I was just thinking today that I ought to cannibalise the presentation I gave at PASS Europe for a blog posting, and now I find that Steve McHugh has beaten me to it:
http://stevemchugh.blogspot.com/2005/05/sql-pass-2005-new-cube-design-features.html
http://stevemchugh.blogspot.com/2005/06/new-cube-design-features-part-2-more.html

Well, it saves me the effort! The original presentation is available to download for PASS members at
http://www.sqlpass.org/

But just to reiterate the most important point – build those relationships between your attribute hierarchies, because they’re the only way that AS can make use of aggregations at ‘lower’ levels. Not having them there could impact query performance in a big way. And one more thing – when Dave Wickert covered some of the same subject matter in one of his presentations he made a point I didn’t know about: that when the aggregation design wizard runs it favours long, complete chains of relationships. I guess this is because there’s more chance that a given aggregation can be reused by queries higher up the relationship chain. 

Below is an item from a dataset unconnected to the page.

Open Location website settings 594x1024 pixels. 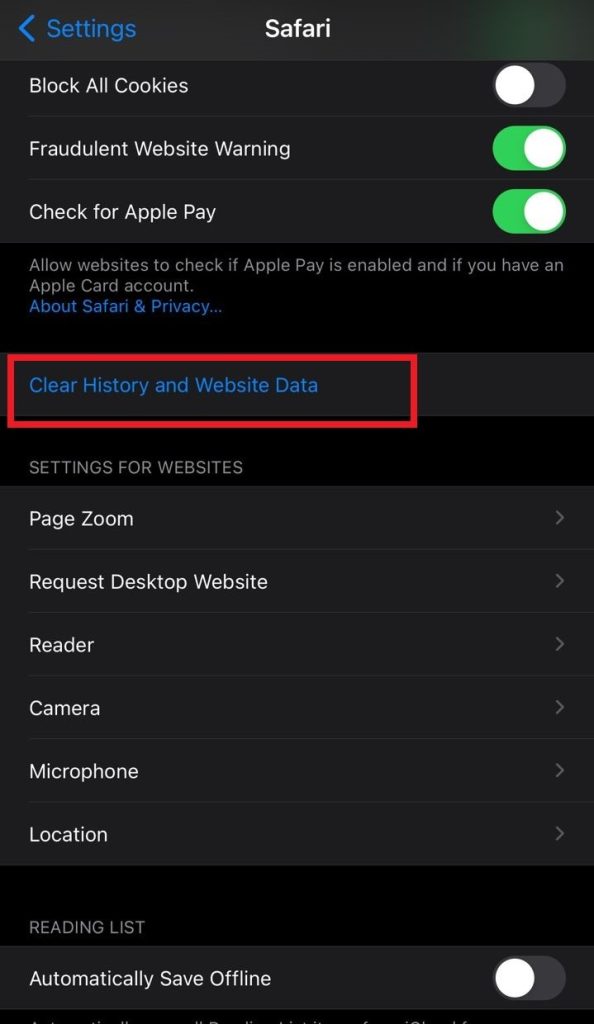click(297, 834)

If it’s not too late it would be great if the dev team could insert a message in the dimension wizard reminding people to build these relationships, and maybe even make it a bit more obvious where to do this in the Edit Dimension tab (it’s a bit hidden away if you ask me). I’m sure that otherwise people will forget to do it and wonder why their queries are crawling.

3 thoughts on “Attributes and Relationships

  1. Often overlooked, but relationships between attributes help performance of calculations probably even more then they help performance of regular aggregations. The reasons are too complex to explain them here, but usually I can speed up calculations in the cube by 40% by simply defining proper relationships.